Help for package choosepc

Type:

Package

Title:

Choose the Number of Principal Components via Recistruction Error

Version:

1.0

Date:

2023-10-23

Author:

Michail Tsagris [aut, cre]

Maintainer:

Michail Tsagris <mtsagris@uoc.gr>

Depends:

R (≥ 4.0)

Imports:

graphics, Rfast2, stats

Description:

One way to choose the number of principal components is via the reconstruction error. This package is designed mainly for this purpose. Graphical representation is also supported, plus some other principal component analysis related functions. References include: Jolliffe I.T. (2002). Principal Component Analysis. <doi:10.1007/b98835> and Mardia K.V., Kent J.T. and Bibby J.M. (1979). Multivariate Analysis. ISBN: 978-0124712522. London: Academic Press.

License:

GPL-2 | GPL-3 [expanded from: GPL (≥ 2)]

NeedsCompilation:

Packaged:

2023-10-23 13:15:40 UTC; mtsag

Repository:

CRAN

Date/Publication:

2023-10-24 18:10:02 UTC

Choose the Number of Principal Components via Recistruction Error

Description

A new robust principal component analysis algorithm is implemented that relies upon the Cauchy Distribution. The algorithm is suitable for high dimensional data even if the sample size is less than the number of variables.

Details

Package:	choosepc
Type:	Package
Version:	1.0
Date:	2023-10-22
License:	GPL-2

Maintainers

Michail Tsagris <mtsagris@uoc.gr>.

Author(s)

Michail Tsagris mtsagris@uoc.gr

References

Jolliffe I.T. (2002). Principal Component Analysis.

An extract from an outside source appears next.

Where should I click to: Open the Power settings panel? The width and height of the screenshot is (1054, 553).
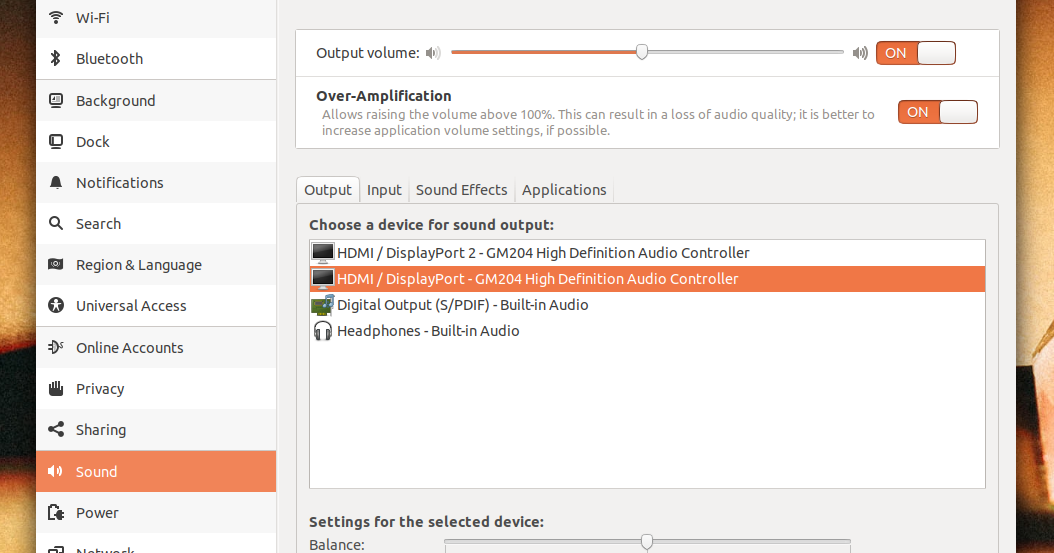97,513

Choose the number of principal components via reconstruction error

Description

Choose the number of principal components via reconstruction error.

Usage

pc.choose(x, graph = TRUE)

Arguments

x

A numerical matrix with more rows than columns.

graph

Should the plot of the PRESS values appear? Default value is TRUE.

Details

SVD stands for Singular Value Decomposition of a rectangular matrix. That is any matrix, not only a square one in contrast to the Spectral Decomposition with eigenvalues and eigenvectors, produced by principal component analysis (PCA). Suppose we have a n \times p matrix \bf X. Then using SVD we can write the matrix as

{\bf X}={\bf UDV}^{T},

where \bf U is an orthonormal matrix containing the eigenvectors of {\bf XX}^T, the \bf V is an orthonormal matrix containing the eigenvectors of {\bf X}^T{\bf X} and D is a p \times p diagonal matrix containing the r non zero singular values d_1,\ldots,d_r (square root of the eigenvalues) of {\bf XX}^T (or {\bf X}^T{\bf X}) and the remaining p-r elements of the diagonal are zero. We remind that the maximum rank of an n \times p matrix is equal to \min\{n,p\}. Using the SVD decomposition equaiton above, each column of \bf X can be written as

{\bf x}_j=\sum_{k=1}^r{\bf u}_kd_k{\bf v}_{jk}.

This means that we can reconstruct the matrix \bf X using less columns (if n>p) than it has.

\tilde{{\bf x}}^{m}_j=\sum_{k=1}^m{\bf u}_kd_k{\bf v}_{jk},

where m<r.

The reconstructed matrix will have some discrepancy of course, but it is the level of discrepancy we are interested in. If we center the matrix \bf X, subtract the column means from every column, and perform the SVD again, we will see that the orthonormal matrix \bf V contains the eigenvectors of the covariance matrix of the original, the un-centred, matrix \bf X.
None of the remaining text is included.